• As I've said, I'm for discussion of the issues. It's the extreme anger that concerns me.

    And something I should have put in the post:  where is the anger and attention on the recent Supreme Court decision upholding Indiana's voter i.d. law? This will ultimately disenfranchise millions of Americans.

    But we are spending all our time attacking WVWV, who may in the end deserve condemnation, true.

    What happened to perspective? Anger makes it very hard to maintain. And, by the way, there is no moral analogy with "lynching," as you say. There is an analogy with a developing group mentality in which individuals are stoking one another's anger to a point that perspective is lost, objects of the anger are dehumanized. Too many mistakes happen under such circumstances.
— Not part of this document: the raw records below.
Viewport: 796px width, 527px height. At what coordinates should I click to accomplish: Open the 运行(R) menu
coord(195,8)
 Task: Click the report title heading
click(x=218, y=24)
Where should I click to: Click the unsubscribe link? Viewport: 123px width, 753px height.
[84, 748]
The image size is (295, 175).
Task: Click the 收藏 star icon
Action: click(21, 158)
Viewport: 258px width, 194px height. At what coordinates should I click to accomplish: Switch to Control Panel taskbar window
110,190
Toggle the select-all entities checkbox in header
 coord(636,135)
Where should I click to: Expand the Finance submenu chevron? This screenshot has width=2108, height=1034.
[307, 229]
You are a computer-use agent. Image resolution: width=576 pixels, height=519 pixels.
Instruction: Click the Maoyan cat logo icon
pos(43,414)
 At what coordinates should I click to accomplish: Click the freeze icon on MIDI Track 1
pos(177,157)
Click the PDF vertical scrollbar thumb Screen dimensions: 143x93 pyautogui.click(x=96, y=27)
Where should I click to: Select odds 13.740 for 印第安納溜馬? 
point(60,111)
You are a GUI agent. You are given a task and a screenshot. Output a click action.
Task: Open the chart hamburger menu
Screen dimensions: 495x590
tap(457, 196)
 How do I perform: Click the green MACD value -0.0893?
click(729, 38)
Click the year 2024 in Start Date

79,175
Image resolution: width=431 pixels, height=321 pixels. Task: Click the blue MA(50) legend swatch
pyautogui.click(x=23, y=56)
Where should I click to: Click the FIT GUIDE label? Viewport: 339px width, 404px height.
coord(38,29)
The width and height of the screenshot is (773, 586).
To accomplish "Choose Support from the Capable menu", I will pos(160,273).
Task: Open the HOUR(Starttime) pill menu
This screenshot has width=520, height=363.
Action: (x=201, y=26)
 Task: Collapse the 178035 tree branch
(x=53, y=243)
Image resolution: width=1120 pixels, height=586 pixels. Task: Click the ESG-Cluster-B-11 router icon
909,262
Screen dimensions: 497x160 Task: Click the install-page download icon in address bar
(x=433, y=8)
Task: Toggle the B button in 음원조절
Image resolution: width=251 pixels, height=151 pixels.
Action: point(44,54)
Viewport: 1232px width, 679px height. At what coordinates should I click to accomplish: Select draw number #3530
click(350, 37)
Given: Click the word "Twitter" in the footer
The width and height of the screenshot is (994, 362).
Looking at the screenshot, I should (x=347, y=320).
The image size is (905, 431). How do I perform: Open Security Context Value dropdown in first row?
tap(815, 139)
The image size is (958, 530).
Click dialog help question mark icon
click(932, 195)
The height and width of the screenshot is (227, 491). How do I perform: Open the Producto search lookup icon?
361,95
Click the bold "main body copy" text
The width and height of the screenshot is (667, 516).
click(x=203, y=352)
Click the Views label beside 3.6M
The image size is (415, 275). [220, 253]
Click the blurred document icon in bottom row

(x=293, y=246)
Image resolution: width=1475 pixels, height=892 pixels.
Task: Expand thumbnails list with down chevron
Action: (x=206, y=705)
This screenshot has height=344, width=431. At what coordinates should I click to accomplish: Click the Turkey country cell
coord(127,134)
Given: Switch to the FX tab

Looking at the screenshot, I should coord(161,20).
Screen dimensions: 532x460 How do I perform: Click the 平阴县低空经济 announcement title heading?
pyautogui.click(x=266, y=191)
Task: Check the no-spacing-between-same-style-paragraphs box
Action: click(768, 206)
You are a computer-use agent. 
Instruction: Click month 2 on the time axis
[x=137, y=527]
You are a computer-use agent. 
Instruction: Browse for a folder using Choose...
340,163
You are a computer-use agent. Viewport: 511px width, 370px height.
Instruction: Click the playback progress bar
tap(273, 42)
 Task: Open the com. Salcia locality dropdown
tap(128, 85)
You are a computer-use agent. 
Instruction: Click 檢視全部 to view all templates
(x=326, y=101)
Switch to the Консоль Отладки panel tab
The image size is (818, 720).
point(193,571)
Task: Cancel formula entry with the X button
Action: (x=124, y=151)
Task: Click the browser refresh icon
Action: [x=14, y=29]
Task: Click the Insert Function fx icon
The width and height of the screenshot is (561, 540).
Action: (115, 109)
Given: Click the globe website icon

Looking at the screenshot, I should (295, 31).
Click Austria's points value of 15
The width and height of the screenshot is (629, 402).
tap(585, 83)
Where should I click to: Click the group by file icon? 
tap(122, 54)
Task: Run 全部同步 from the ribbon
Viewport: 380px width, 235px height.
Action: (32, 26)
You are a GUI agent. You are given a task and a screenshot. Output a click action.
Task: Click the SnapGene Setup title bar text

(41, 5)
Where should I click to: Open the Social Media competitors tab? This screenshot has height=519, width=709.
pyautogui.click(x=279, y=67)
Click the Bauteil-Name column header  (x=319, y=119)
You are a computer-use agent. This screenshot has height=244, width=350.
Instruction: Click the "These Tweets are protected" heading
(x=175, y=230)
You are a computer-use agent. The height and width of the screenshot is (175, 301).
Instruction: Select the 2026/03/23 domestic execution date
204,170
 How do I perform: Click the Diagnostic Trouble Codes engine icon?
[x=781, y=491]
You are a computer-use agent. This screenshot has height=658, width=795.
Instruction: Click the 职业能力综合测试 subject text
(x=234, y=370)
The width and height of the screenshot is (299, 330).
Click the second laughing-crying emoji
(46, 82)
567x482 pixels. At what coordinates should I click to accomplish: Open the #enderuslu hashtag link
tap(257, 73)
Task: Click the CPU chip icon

  • Well, sorry you take offense. I've been working against voter suppression for a long time, looking for the kind of passion that's stirred up in this instance, but not seeing much of it.

    I still maintain that actions taken in anger are often not very smart. Didn't say we shouldn't feel angry. Anyway, I'm not a mental health care professional, and I'm no more mentally healthy in this regard than anyone else.

    I just get really edgy around angry crowds. And this was looking to me like an angry crowd.

    I guess it's taken a very tough, dirty and hard-fought primary to get us all this stirred up.

    So, I will tone down my analogies if you will promise to fire people up (passionately, not just angrily) about voter suppression when we don't have our primary passions so tuned up.

  • I really have no special access to patience or anything, and don't much like my own tone on this, which is a little too above it all. Sorry for that.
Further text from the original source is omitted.